The largest percentage of properties are single family homes. Most single family homes will qualify. Some single family homes may meet the basic guidelines but, in the end, not be accepted. Some unique style homes may seem to qualify - such as a 'dome' style. But typically, the appraiser will not be able to find other domes to compare to in order to establish a market value. Other cases might be ones in poor condition. While FHA isn't as strict as it once was, there are still occasions when the home doesn't meet minimum qualifications. On one loan I worked on, the an old Victorian looked fine to me but the appraiser noted serious problems with the foundation. After an inspection by a contractor, it was determined major repair to the foundation was required. This would require jacking up the home while this was done. The total expenses exceeded FHA guidelines (and also used up all the money available in the reverse mortgage).
Concerns noted above would also apply to all the properties below.
2-4 unit dwellings where the borrower lives in at least one of the units. These may also be referred to as duplexes, triplexes and 4-plexes. The borrower may rent out the other unit(s).
A farm on agricultural land may or may not qualify. Part of the issue will be how many acres make up the estimate value of the home. The reverse mortgage is for the home recognizing it is on land and is surrounded by land. A home valued at $100,000 because it is on 1000 acres may only be worth $40,000 if it were compared with all the other similar homes in the area which are on less than 5 acres. At that point, there may not be enough money in the reverse mortgage to make it worth while.
Additionally, if it is an income producing property, it will not qualify. Examples would be a vineyard that is not for personal use, a horse ranch used to board horses for a fee or to train horses for a fee, or a working farm - even if the owner lives in a house on the same parcel. The possible way around this is to subdivide the property with the house on one parcel and the income producing portion on another.
PUDs (Planned Unit Developments) are eligible. These are usually single family homes that are attached to other single family homes. The owner of the unit owns the land under his unit and may have a percentage interest in the common area that makes up the PUD.
Townhomes qualify. Townhomes are attached single family dwellings with each owner owning the land below them. Frequently as a row of houses. Sometimes around a courtyard. There may or may not be common areas. Sometimes condos are referred to as townhomes even though that is not technically correct.
Condominium units also referred to as condos may or may not qualify. A condo ownership is just the inside of the unit and a percentage ownership of the common areas. It is frequently said a condo owner only owns the 'air' inside the unit.

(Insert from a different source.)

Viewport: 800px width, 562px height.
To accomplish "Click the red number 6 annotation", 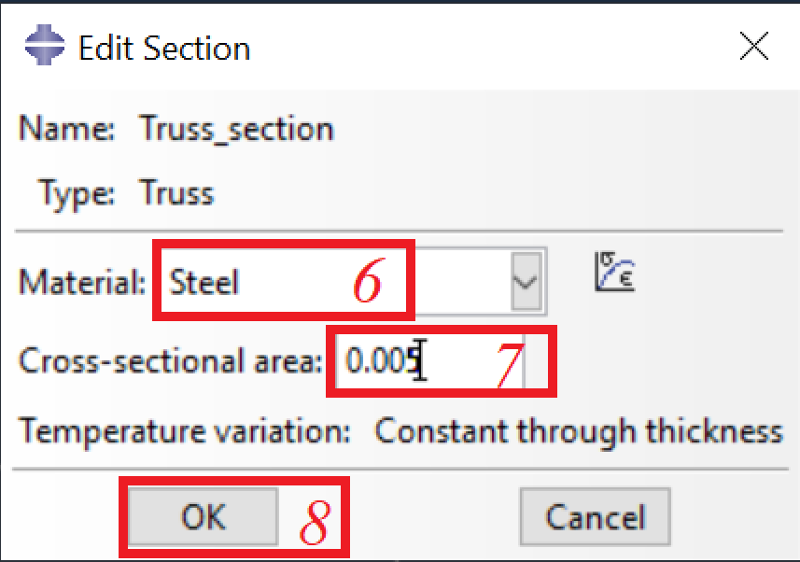I will click(367, 280).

A special consideration for condos is whether the complex been pre-approved by HUD. If it has been pre-approved, you are good to start. That answer may be determined at the HUD Condominium site. In using this site, there are a few cautions. First, change the Status drop down menu at the bottom to All. If a complex had been previously approved but is now in any other status, our normal alternative (spot-condo approval) is not an option. DO NOT TRY TO FILL IN ALL THE CHOICES. That will almost surely eliminate your condo due to a spelling or some other error in the database. Choose your state. Next search by city. It is not unusual for the database to not have a zip or the wrong zip. Review the list and see if yours is there. If not, try instead by zip. Change the city back to blank. If that doesn't work, change the zip back to blank and enter the first word of your complex. If you can't find your complex, don't panic. It is possible to do what is called a 'spot condo' approval. The lender will ask to have a form filled out by the Homeowner's Association. You can see the list of questions at the bottom of HUD Mortgage Letter 96-41.

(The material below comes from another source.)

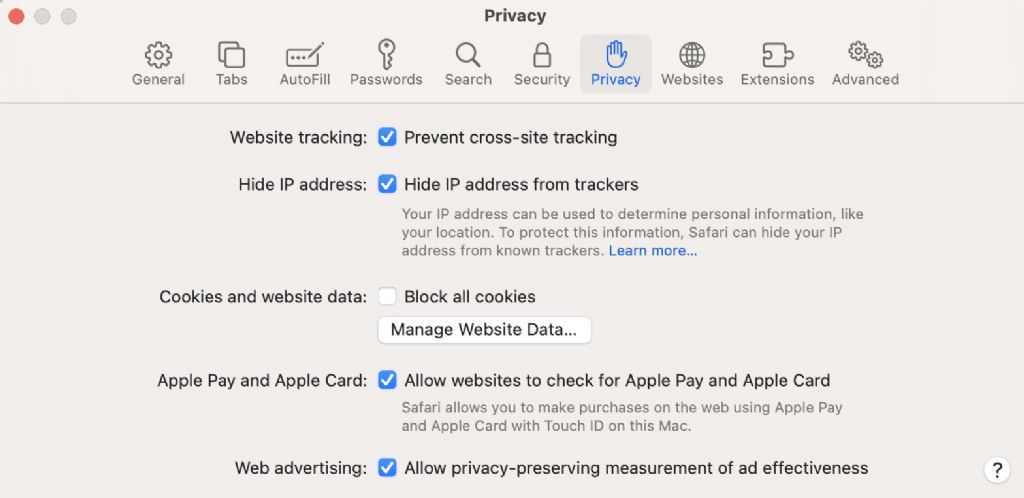The height and width of the screenshot is (498, 1024).
Task: Select the Search magnifier icon
Action: click(468, 55)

(Update as of 9/23/2010) In late 2009, HUD changed the rules for condos. All properties were taken off the pre-approved list. Spot condo approvals are no longer available. All properties have to be (re)approved to qualify for any FHA mortgage. In 2010, the method to do so was detailed and properties are now beginning to be approved. A number of properties had their approval automatically extended to 12/7/10. If that was the case, they will need to go through the full process to get their approval extended.
Co-ops are now eligible with the permission of the co-op board. However, HUD has not set up guidelines for co-ops (even though Congress approved) so lenders still can't do them as of this update (3/20/2011).

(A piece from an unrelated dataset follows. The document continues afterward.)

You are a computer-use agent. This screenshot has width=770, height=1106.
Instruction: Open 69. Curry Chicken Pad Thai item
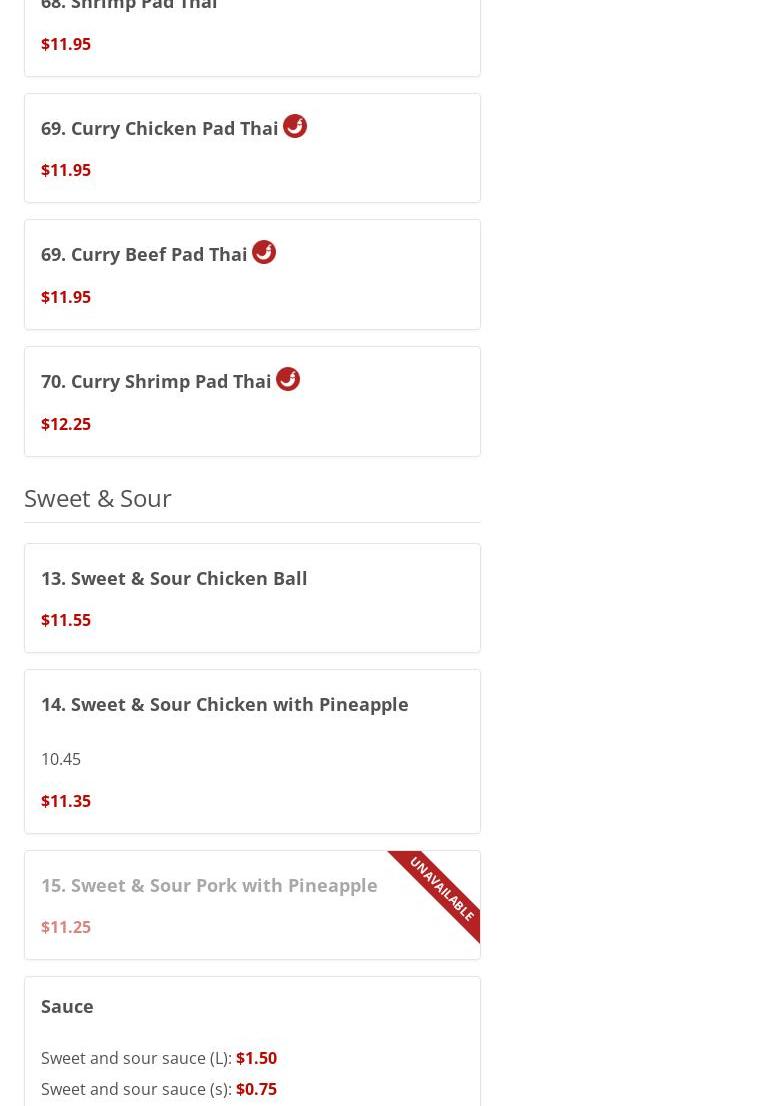(160, 128)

Some manufactured homes are eligible. Manufactured homes have a LOT of rules. Briefly, they have to be on their own lot, manufactured in 1978 or later and be on a permanent foundation with the wheels removed. The manufactured homes I've seen qualify are typically out in the country on their own lot. They have a permanent foundation with the wheels removed. Again, there are a lot of rules. Most Reverse Mortgages are approved and funded fairly easily. Most of the loans I have done that have NOT worked out have been manufactured homes because they didn't meet at least one of the rules. I'll have a much more detailed page on the Details Index soon.
Mobile homes in a mobile home park or mobile home 'condo' complex are not eligible. Most mobile homes in a park are considered 'personal property'. The Reverse Mortgage is a Real Estate loan and the property must be 'real property'. The land under the home must be owned.